In an action to recover damages for medical malpractice, etc., the defendants Manuel Perry, Angela Krisel, Pamela Murphy, Robert Dinsmore, and Crystal Run Healthcare, LLR appeal (1), as limited by their brief, from so much of an order of the Supreme Court, Rockland County (Weiner, J.), dated September 18, 2009, as denied that branch of their motion which was to compel the plaintiffs to serve an amended bill of particulars, and (2) from an order of the same court entered September 15, 2009, which denied their application to compel the plaintiffs to provide authorizations compliant with the Health Insurance Portability and Accountability Act of 1996 (42 USC § 1320d et seq.) as to nonparties Ronald Roshe, Zurich Insurance Company, and Empire Health Choice, and to provide “law firm specific,” rather than “attorney specific,” authorizations pursuant to Arons v Jutkowitz (9 NY3d 393 [2007]).

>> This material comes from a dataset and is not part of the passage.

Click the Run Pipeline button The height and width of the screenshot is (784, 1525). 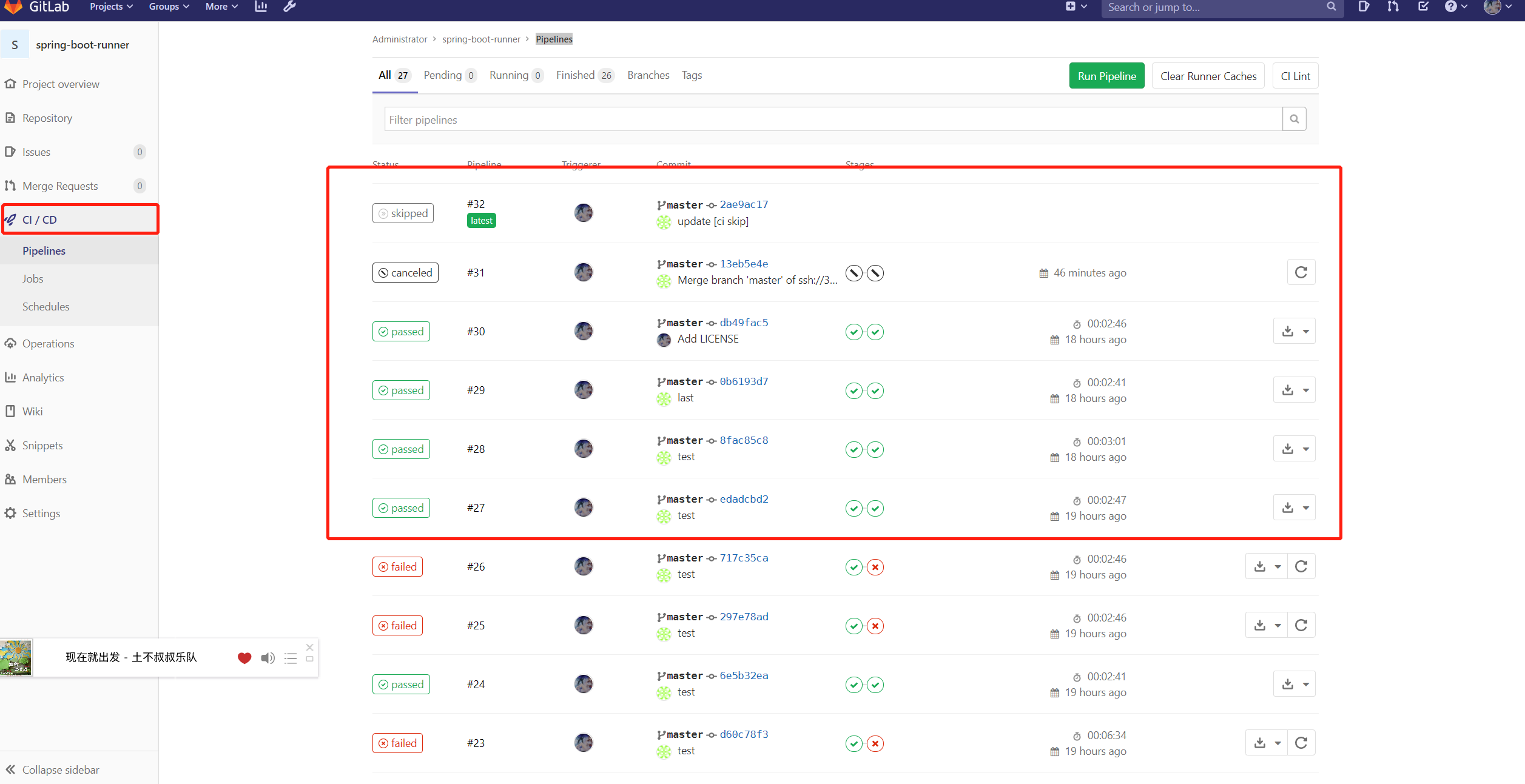click(x=1106, y=76)
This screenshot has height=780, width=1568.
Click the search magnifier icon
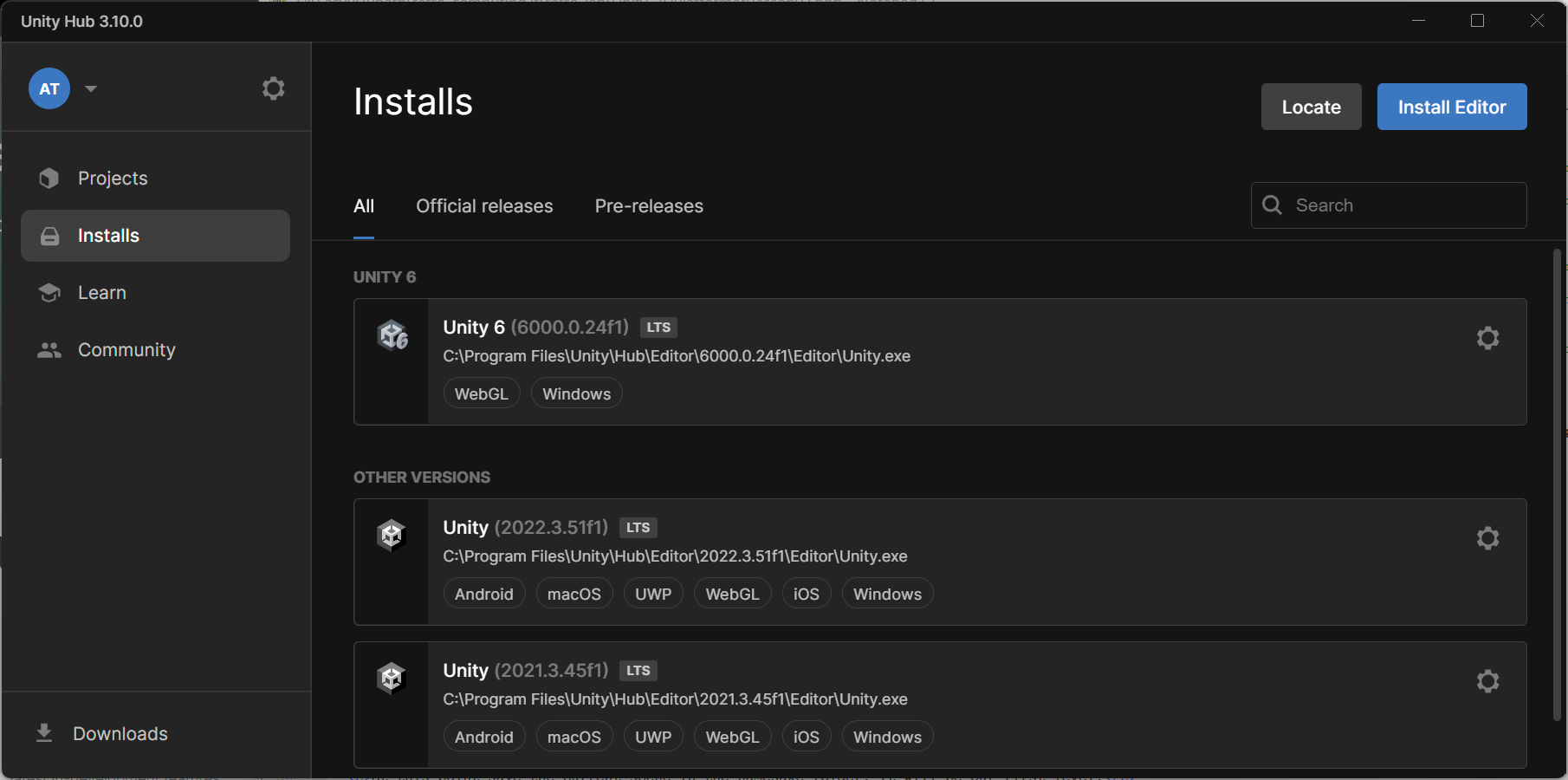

Ordered that the order dated September 18, 2009, is affirmed insofar as appealed from; and it is further,
Ordered that on the Court’s own motion, the notice of appeal from the order entered September 15, 2009, is treated as an application for leave to appeal from that order, and leave to appeal is granted (see CPLR 5701 [c]); and it is further,
Ordered that the order entered September 15, 2009, is affirmed; and it is further,
Ordered that the plaintiffs are awarded one bill of costs.

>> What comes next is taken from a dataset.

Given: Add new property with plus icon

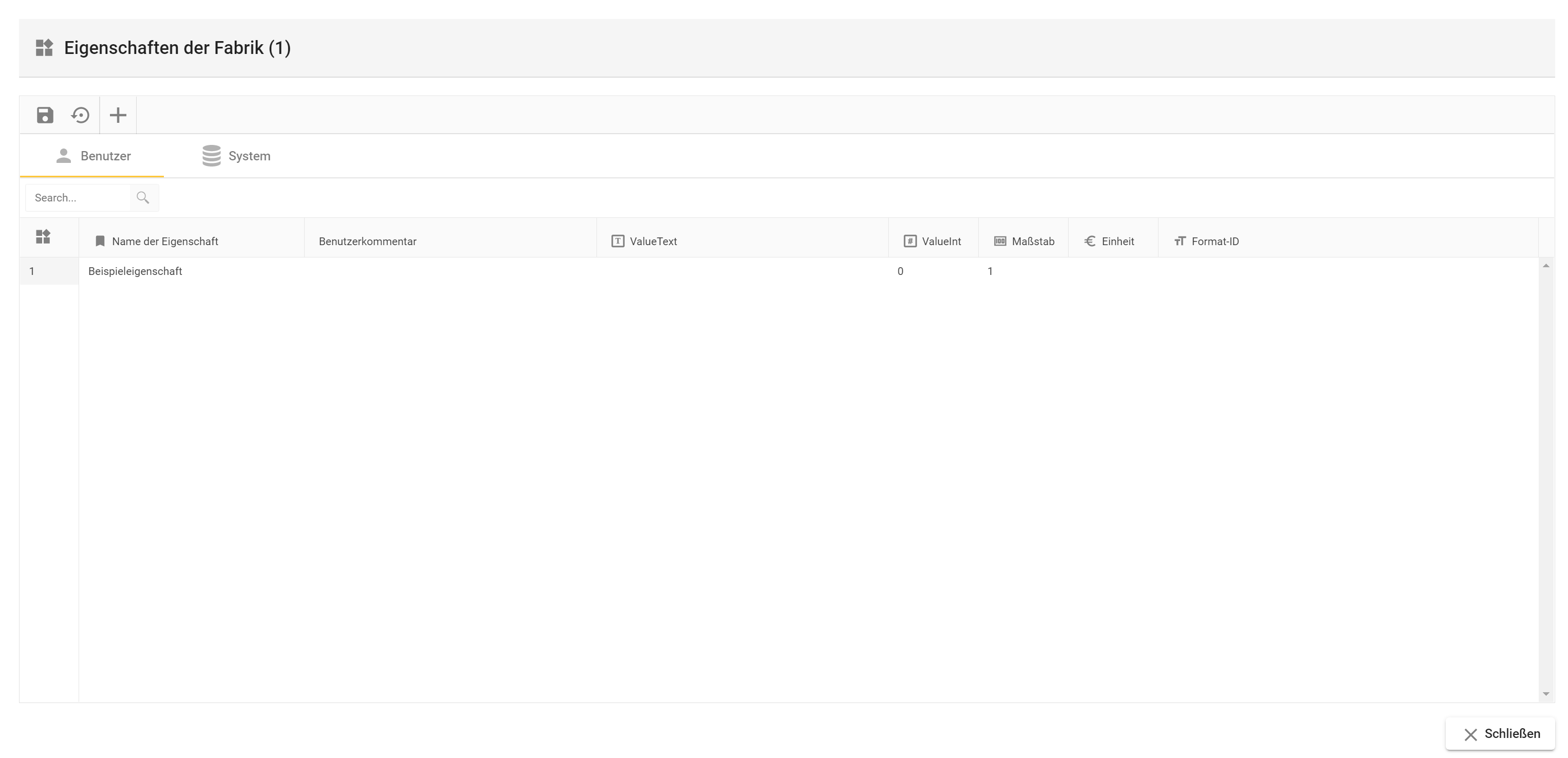Looking at the screenshot, I should [x=118, y=115].
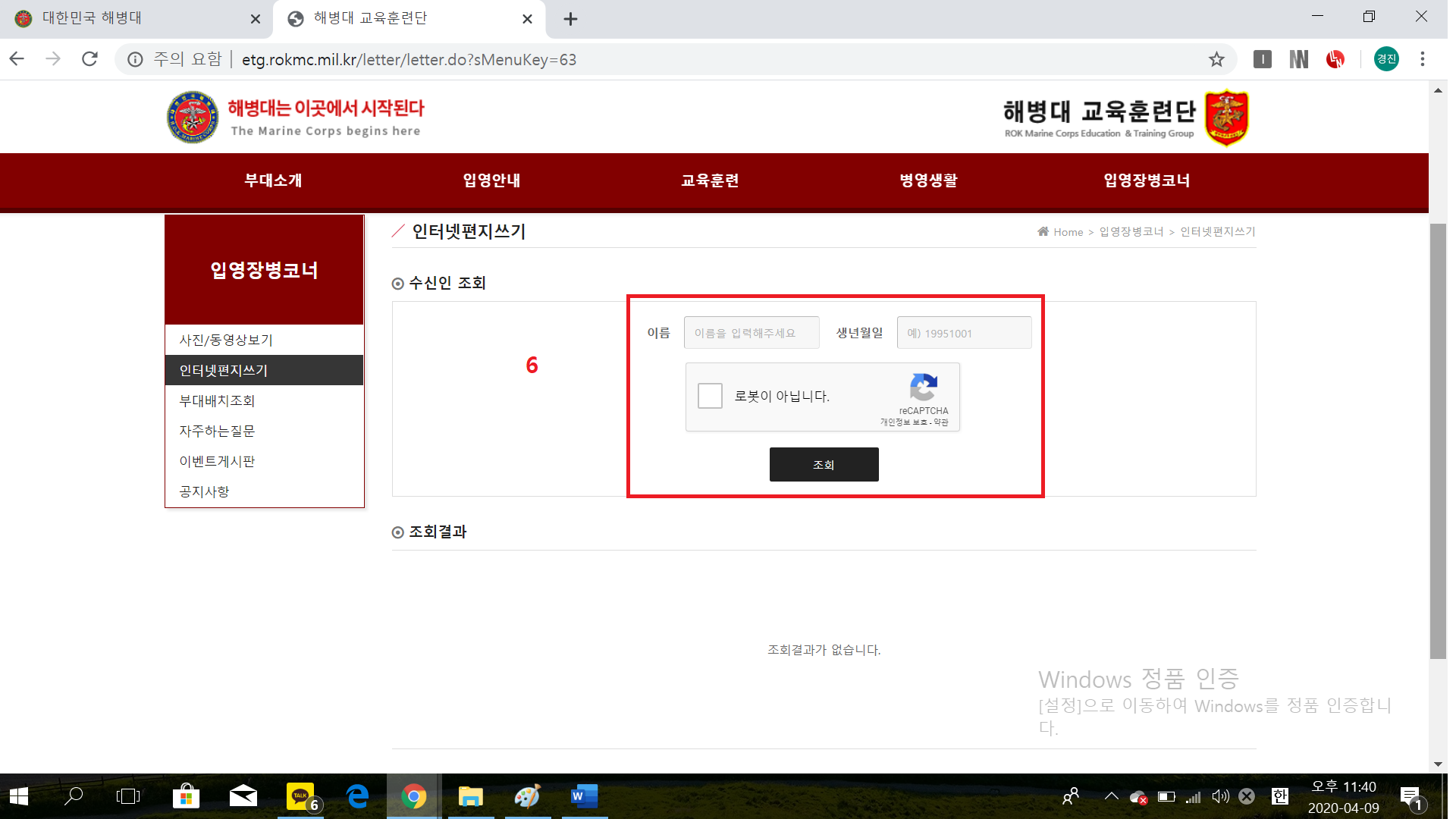Check the '로봇이 아닙니다' reCAPTCHA box
Image resolution: width=1456 pixels, height=819 pixels.
click(x=710, y=396)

*1031Contrary to the appellants’ contention, the plaintiffs’ bill of particulars, with respect to demand number five, was as responsive as the presently available level of information permitted, stated that they did not presently have the information requested, and set forth that the plaintiffs would provide further information upon completion of disclosure (see Berger v Feinerman, 203 AD2d 407 [1994]; Brynes v New York Hosp., 91 AD2d 907 [1983]). The plaintiffs’ response to demand number five also apprised the appellants “of an adequate number of claimed negligent acts of commission or omission” (Benn v O’Daly, 202 AD2d 464, 465 [1994]), and set forth the condition or conditions that the appellants failed to diagnose and improperly treated or failed to treat (cf. Caudy v Rivkin, 109 AD2d 725, 726 [1985]).
The appellants’ objections to the plaintiffs’ responses to demands number 4, 14, 18, and 19 are without merit, since none of the information sought in those demands is expressly authorized under CPLR 3043 (see Feraco v Long Is. Jewish-Hillside Med. Ctr., 97 AD2d 498 [1983]; Williams v Shapiro, 67 AD2d 706 [1979]; Johnson v Charow, 63 AD2d 668 [1978]).
The appellants’ objections to the plaintiffs’ responses to demands number 3, 8, and 10 are also without merit. The plaintiffs properly objected to each of these demands, as they improperly sought evidentiary material (see Toth v Bloshinsky, 39 AD3d 848, 849 [2007]; Benn v O’Daly, 202 AD2d at 465). Demand 8 also was improper on the ground that it sought to compel the plaintiffs to “set forth the manner in which the physician failed to act in accordance with good and accepted medical practice,” which is knowledge “a physician is chargeable with knowing” (Toth v Bloshinsky, 39 AD3d at 849; see Dellaglio v Paul, 250 AD2d 806 [1998]).
The appellants’ remaining contentions are without merit. Mastro, J.P., Covello, Belen and Hall, JJ., concur.